No. The typical reduction from Independent Set to Vertex Cover doesn't preserve the parameter ($k$). A graph with a vertex cover of size $k$ has an independent set of size $n-k$, so we no longer have $n$ restricted to the polynomial part.

This separation is one of the basic conjectures of Parameterized Complexity. Parameterized Complexity is a bivariate complexity theory where problems are given with not only the normal input, but also a parameter.
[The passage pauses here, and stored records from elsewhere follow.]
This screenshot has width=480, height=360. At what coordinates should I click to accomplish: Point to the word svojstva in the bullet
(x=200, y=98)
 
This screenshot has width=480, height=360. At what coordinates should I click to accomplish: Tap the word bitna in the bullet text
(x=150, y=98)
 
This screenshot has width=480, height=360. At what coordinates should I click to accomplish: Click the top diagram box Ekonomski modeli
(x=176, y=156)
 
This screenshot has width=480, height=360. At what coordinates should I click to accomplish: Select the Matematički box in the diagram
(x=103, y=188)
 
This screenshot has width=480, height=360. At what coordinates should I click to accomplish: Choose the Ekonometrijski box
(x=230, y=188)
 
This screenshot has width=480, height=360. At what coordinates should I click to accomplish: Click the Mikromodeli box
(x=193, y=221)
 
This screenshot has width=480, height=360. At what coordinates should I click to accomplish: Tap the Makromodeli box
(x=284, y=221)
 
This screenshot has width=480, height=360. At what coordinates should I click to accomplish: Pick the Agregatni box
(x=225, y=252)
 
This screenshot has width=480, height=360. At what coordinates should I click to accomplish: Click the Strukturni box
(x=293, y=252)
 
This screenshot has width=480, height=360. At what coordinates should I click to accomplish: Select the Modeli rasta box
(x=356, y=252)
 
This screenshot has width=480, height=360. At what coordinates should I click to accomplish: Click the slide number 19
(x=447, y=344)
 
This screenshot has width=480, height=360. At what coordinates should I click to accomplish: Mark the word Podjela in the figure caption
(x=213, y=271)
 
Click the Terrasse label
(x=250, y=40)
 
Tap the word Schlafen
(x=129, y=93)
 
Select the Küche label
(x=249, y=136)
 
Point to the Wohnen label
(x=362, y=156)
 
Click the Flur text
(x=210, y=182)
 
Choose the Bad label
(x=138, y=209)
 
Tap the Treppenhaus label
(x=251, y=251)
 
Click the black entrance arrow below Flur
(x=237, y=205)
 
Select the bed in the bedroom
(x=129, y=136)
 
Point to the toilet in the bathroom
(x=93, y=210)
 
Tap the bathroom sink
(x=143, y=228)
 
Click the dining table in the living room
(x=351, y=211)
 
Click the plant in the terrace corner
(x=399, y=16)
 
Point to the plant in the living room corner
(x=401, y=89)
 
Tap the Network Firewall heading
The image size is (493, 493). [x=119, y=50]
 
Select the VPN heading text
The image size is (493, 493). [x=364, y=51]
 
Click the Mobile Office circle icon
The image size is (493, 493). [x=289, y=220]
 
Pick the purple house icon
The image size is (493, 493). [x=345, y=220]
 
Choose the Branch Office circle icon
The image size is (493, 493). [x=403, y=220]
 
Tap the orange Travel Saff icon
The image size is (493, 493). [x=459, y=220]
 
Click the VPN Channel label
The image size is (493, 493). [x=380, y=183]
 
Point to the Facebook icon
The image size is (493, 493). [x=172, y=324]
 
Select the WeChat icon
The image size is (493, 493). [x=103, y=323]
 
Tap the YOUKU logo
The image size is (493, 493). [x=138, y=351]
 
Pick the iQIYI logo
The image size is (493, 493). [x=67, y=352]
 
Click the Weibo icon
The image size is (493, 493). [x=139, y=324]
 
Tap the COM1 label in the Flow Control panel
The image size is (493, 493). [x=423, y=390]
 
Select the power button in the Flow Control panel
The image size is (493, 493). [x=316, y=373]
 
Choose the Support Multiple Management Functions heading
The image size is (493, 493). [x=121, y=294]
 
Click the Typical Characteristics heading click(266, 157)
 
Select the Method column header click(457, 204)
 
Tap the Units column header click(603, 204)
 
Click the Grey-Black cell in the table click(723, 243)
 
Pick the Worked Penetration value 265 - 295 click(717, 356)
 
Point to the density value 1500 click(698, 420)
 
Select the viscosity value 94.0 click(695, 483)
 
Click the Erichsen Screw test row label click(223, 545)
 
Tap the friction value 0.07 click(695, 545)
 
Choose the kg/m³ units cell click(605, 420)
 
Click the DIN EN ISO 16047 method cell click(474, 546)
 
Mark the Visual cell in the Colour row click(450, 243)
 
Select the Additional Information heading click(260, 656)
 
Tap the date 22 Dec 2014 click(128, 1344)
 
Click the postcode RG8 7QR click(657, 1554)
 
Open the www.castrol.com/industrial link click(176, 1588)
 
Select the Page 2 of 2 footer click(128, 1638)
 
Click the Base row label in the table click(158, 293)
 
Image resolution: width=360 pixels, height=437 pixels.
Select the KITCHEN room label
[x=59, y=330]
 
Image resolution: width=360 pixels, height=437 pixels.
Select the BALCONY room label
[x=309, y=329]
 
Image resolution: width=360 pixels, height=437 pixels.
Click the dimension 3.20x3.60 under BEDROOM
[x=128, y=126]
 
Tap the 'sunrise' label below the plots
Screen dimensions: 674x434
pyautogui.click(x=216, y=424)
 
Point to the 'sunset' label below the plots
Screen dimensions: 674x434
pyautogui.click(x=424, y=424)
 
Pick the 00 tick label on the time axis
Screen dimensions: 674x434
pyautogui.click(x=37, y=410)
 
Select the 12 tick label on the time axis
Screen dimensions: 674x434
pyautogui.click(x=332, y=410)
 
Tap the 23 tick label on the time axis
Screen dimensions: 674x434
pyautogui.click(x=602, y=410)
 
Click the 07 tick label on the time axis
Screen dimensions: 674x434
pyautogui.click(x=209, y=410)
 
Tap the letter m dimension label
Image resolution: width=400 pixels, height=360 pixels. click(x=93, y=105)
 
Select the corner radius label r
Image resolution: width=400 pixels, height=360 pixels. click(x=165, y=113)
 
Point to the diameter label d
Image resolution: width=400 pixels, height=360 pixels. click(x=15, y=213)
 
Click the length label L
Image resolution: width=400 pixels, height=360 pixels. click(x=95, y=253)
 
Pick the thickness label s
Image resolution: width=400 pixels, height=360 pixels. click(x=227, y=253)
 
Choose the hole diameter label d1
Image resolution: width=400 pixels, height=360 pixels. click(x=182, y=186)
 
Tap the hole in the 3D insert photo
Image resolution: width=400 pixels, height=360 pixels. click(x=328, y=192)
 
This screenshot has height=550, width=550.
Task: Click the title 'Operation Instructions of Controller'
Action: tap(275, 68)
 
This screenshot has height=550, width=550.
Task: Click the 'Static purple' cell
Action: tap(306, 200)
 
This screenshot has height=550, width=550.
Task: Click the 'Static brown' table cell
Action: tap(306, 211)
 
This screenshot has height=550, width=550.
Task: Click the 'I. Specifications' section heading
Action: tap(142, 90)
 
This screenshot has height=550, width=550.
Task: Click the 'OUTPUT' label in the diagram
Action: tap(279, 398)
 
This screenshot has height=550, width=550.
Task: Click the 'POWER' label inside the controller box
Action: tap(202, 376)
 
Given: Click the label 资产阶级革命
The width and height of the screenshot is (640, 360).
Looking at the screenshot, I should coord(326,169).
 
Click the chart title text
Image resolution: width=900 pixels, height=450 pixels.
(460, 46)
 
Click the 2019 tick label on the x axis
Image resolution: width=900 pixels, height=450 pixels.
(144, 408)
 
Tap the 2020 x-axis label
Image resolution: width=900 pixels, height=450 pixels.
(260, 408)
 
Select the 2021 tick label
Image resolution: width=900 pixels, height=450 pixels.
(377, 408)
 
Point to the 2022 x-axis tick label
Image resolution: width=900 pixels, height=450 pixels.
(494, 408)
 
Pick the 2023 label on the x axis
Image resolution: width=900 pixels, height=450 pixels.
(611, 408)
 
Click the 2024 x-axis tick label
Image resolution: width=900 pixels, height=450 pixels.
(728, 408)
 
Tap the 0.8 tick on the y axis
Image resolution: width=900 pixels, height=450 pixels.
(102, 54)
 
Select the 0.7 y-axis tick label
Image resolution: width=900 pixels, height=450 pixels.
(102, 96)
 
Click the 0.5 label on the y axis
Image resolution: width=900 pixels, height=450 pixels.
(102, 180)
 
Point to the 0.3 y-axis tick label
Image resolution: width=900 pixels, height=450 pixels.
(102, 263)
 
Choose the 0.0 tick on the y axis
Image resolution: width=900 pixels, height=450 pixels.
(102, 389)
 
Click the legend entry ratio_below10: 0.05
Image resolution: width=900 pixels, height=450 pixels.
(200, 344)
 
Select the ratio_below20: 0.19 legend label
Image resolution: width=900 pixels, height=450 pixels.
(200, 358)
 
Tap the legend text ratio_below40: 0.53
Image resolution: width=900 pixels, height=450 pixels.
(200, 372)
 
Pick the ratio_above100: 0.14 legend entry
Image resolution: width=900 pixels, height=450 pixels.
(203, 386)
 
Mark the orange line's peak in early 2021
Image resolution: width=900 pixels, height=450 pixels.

For example the (natural) parameterized version of Vertex Cover is:

Vertex Cover
Input: A graph $G$, a positive integer $k$.
Parameter: $k$.
Question: Does $G$ have a vertex cover of size at most $k$?

So each parameterized problem has two (formally explicit) metrics: the size of the input $n$, and the parameter $k$. We then say that a problem $\Pi$ is fixed-parameter tractable if there is an algorithm that decides each instance $(x,k)$ of $\Pi$ in time bounded by $f(k)\cdot|x|^{O(1)}$ for some computable function $f$ dependent only on $k$ (i.e. polynomial with constant degree in $|x| = n$, but essentially free in $k$). We call the class of all such problems $FPT$.

So Vertex Cover is in $FPT$ when parameterized by the size of the vertex cover.

The main intractability framework for Parameterized Complexity is called the $W$-hierarchy, a series of classes $W[t]$ where $W[i] \subseteq W[i+1]$ and $FPT \subseteq W[1]$. Although it's split into lots of classes, the $W$-hierachy bears a practical relationship to $FPT$ in a similar manner to that of $NP$ to $P$, in that if a problem is $W[t]$-hard for some $t$, then it has no $FPT$ algorithm unless $W[t] = FPT$, and we conjecture that $FPT \subset W[1]$ for similar reasons to $P \subset NP$.

Getting back to your question again, finally, it turns out that Independent Set is $W[1]$-complete when parameterized by the size of the independent set. That is, unless $W[1] = FPT$, Independent Set has no algorithm with running time bounded by $f(k)n^{O(1)}$ for any $f$, where $k$ is the size of the independent set.